Clade
- Author: Mark Budz
- Language: English
- Genre: Science fiction novel
- Publisher: Spectra
- Publication date: 2 December 2003
- Publication place: United States
- Media type: Print (Paperback)
- Pages: 384 (paperback edition)
- ISBN: 0-553-58658-0 (paperback edition)
- OCLC: 53835753
- LC Class: CPB Box no. 2155 vol. 11

= Clade (novel) =

2003 novel by Mark Budz

Clade is an American science fiction novel written by Mark Budz, published in 2003. In Clade, an environmental disaster called the Ecocaust has caused sea levels to rise and causing additional strains on human resources. The U.S. government, in response, becomes more restrictive on human freedoms, and this novel explores what happens after the Ecocaust.

==Plot summary==

In Clade, the Ecocaust, an environmental disaster, causes major problems such as rising sea levels and additional strains on human resources. Although civilization recovers from this disaster, they do so at the expense of their previous freedoms. "Polycorps" develop from governments and corporations. The wonders of biotech introduce a new class system where human beings have been socially engineered at the molecular level through a process called "clading." This "clading" process places entire socioeconomic or ethnic groups made to be biologically predisposed to live in particular communities. If a person enters a community that they have not been claded to, the consequences could be devastating, resulting in sickness or death. Although it is not intentionally racist, businesses and retail outlets using this clading process to keep away the riffraff, will simply screen out clientele below a certain prosperity level. Therefore, a black market exists enabling people to buy the right biotech to inhibit the "pherions" in their systems to be placed in a certain clade.

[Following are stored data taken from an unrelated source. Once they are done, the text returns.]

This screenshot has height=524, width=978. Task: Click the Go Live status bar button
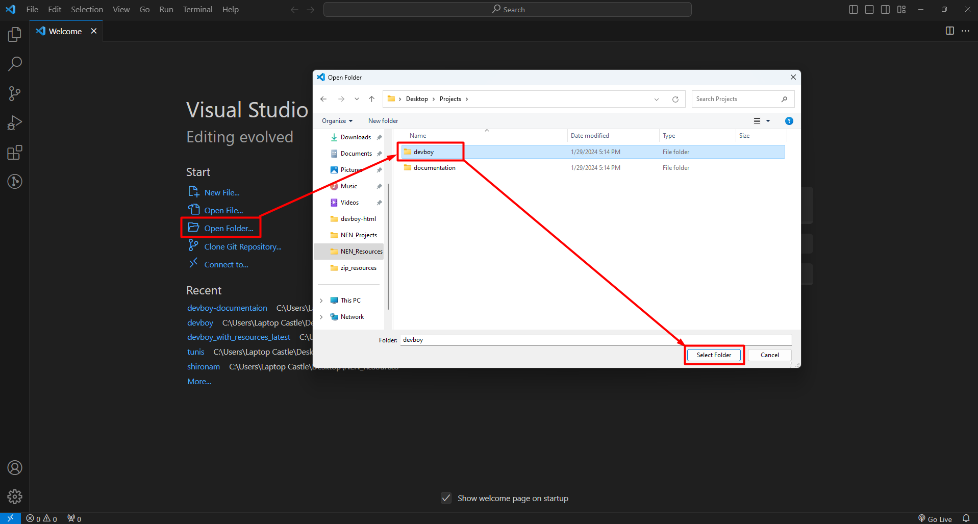(x=935, y=519)
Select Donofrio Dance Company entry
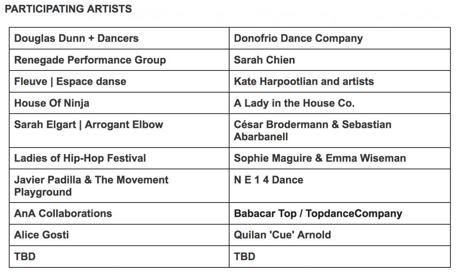 [x=340, y=38]
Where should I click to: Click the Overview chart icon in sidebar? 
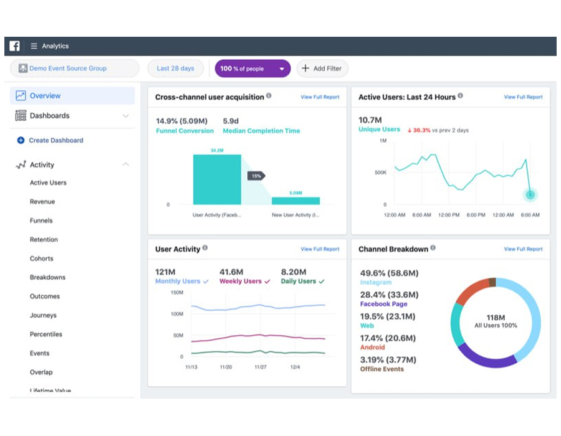click(21, 96)
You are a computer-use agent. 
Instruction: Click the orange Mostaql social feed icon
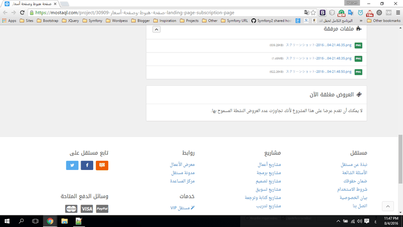102,165
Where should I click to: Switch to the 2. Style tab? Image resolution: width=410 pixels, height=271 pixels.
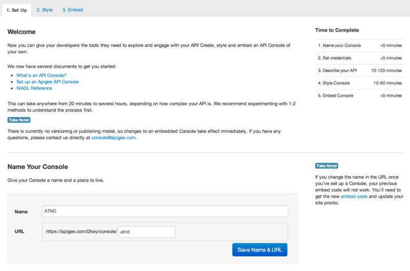point(45,10)
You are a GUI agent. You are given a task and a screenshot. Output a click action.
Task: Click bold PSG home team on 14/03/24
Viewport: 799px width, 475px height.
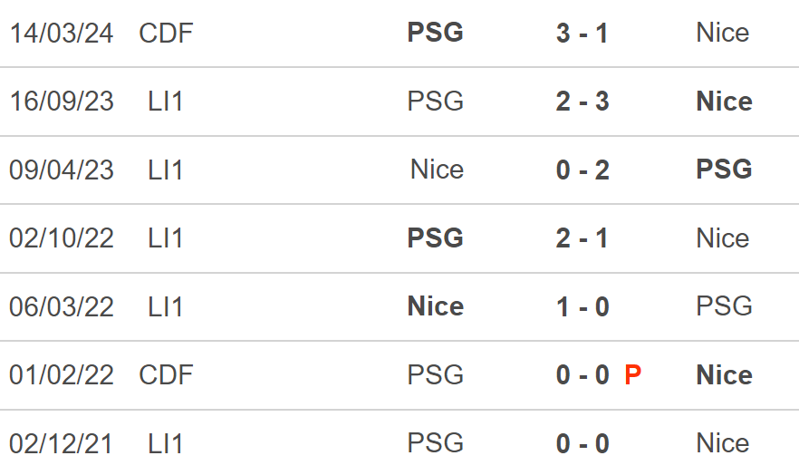pyautogui.click(x=436, y=33)
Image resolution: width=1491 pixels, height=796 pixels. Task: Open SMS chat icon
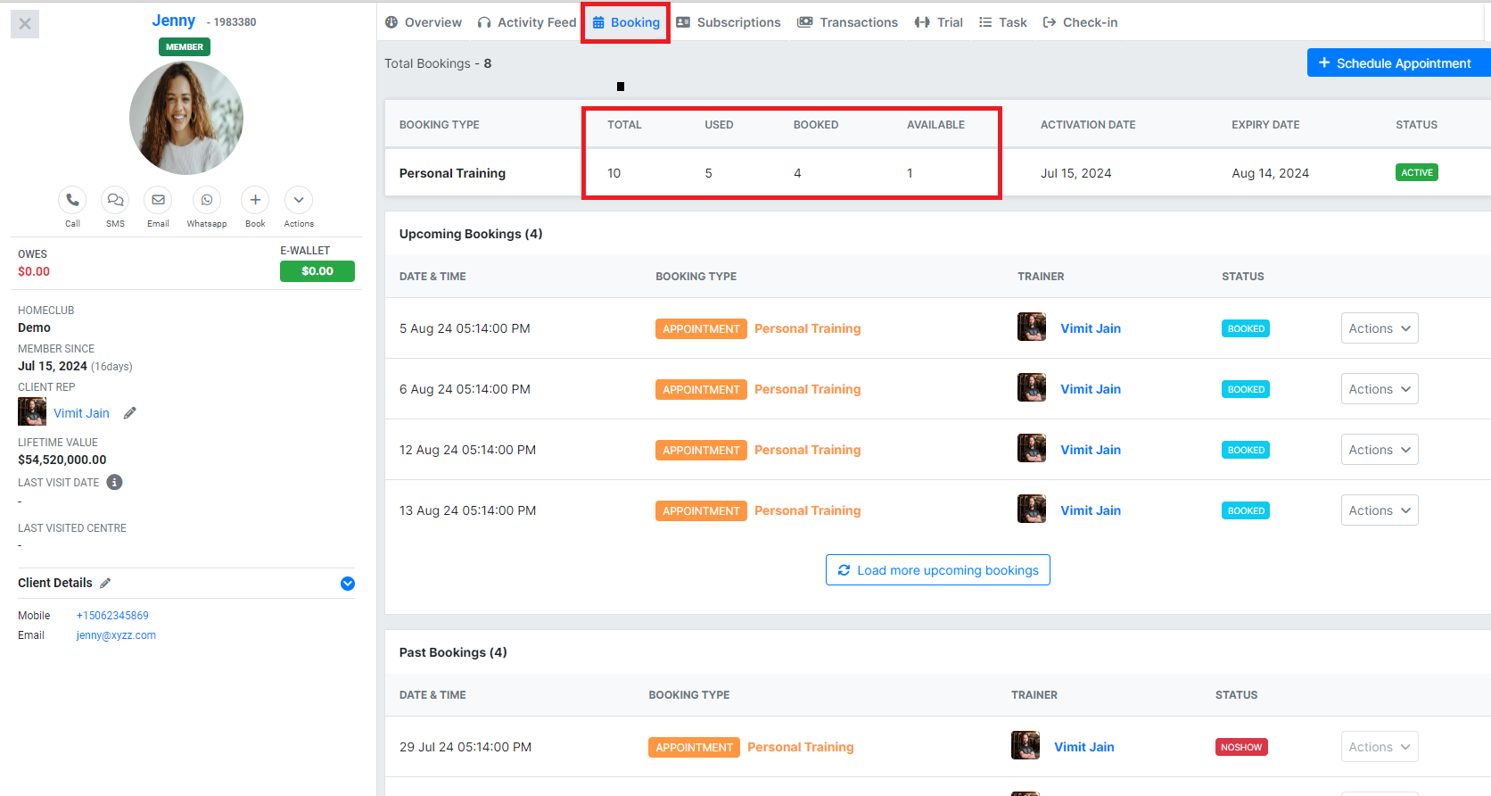(x=115, y=200)
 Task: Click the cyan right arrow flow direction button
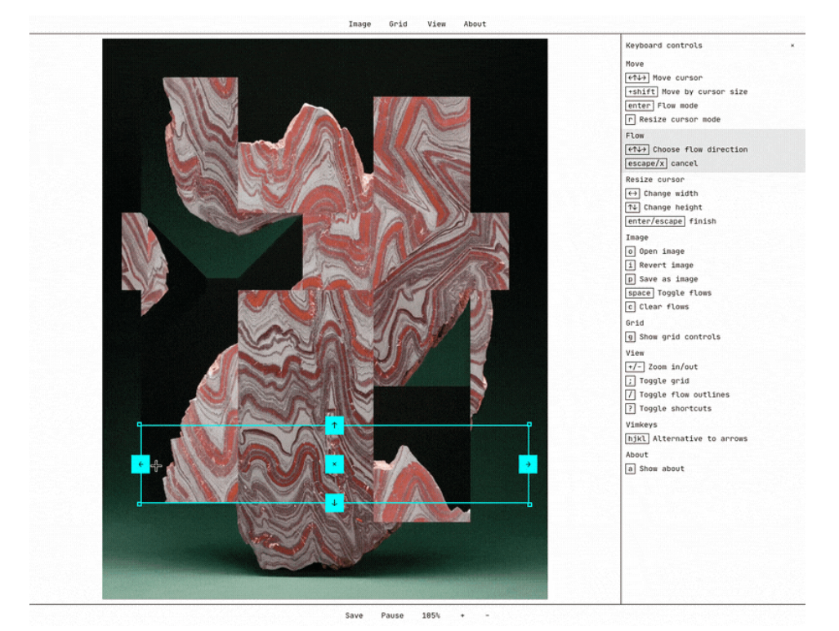[528, 464]
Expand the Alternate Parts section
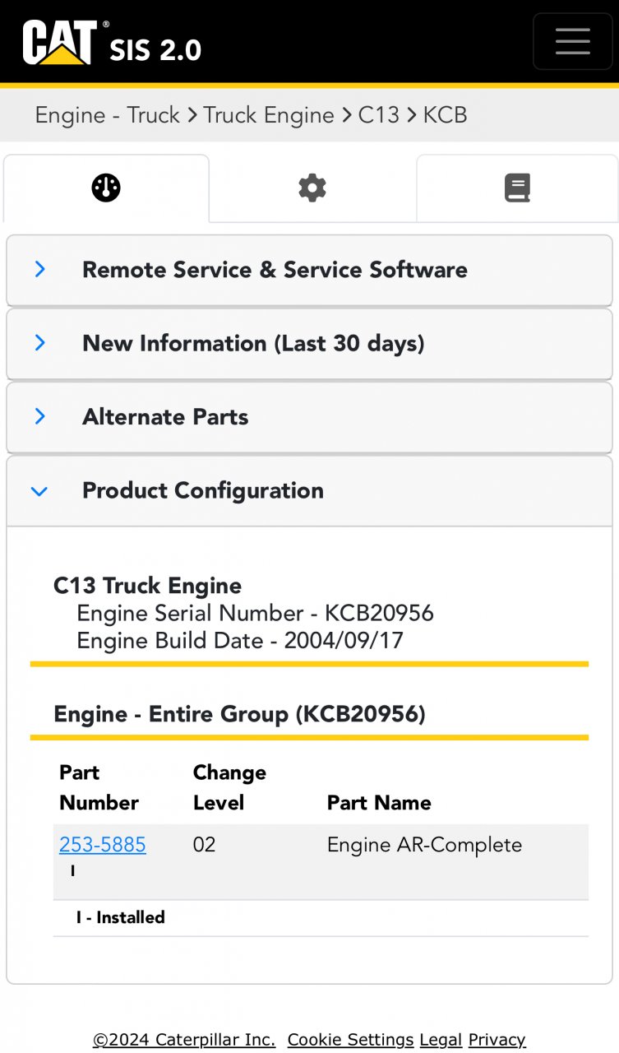This screenshot has width=619, height=1053. pyautogui.click(x=165, y=417)
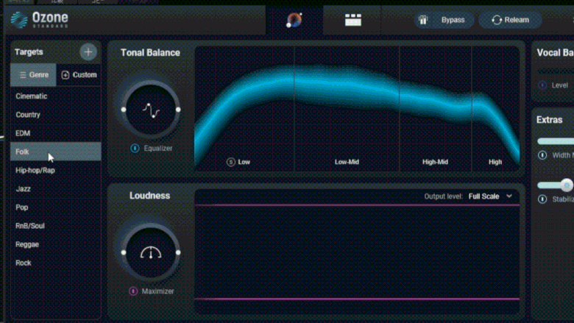Toggle the Stabilizer power button
Screen dimensions: 574x323
pyautogui.click(x=542, y=199)
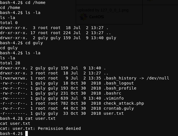The image size is (178, 136).
Task: Click the .bashrc file entry
Action: click(x=112, y=93)
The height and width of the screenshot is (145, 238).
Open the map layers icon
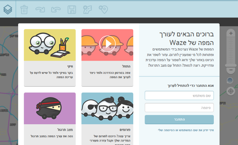[8, 10]
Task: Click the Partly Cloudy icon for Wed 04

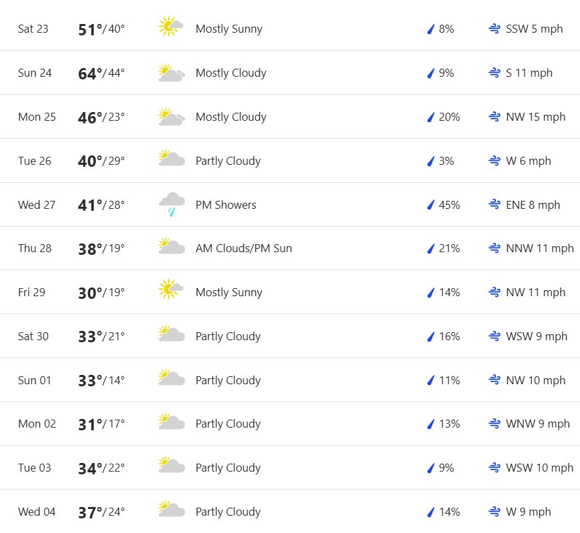Action: [x=171, y=508]
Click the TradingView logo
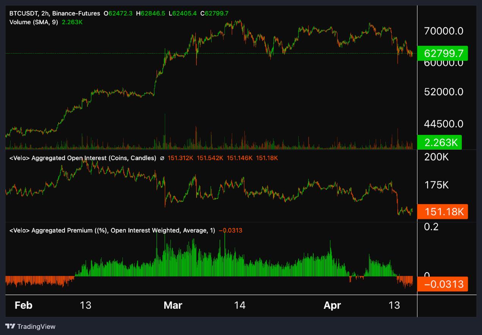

The protagonist is a man named Rigo, a Latino from the San Jose clade who wants to move up in society. Rigo accepts a job at a biotech firm that develops special vegetation for a planned orbital colony. Although his friends look down on him with contempt for selling out, he still maintains a close relationship with his mother, lawless brother, and Anthea, his troubled girlfriend. At work, after Rigo fears being exposed to some dangerous pherions, he finds to his surprise that the company he works for eagerly wants to send some of the plants they've been working on into space; and they want Rigo to supervise the transfer.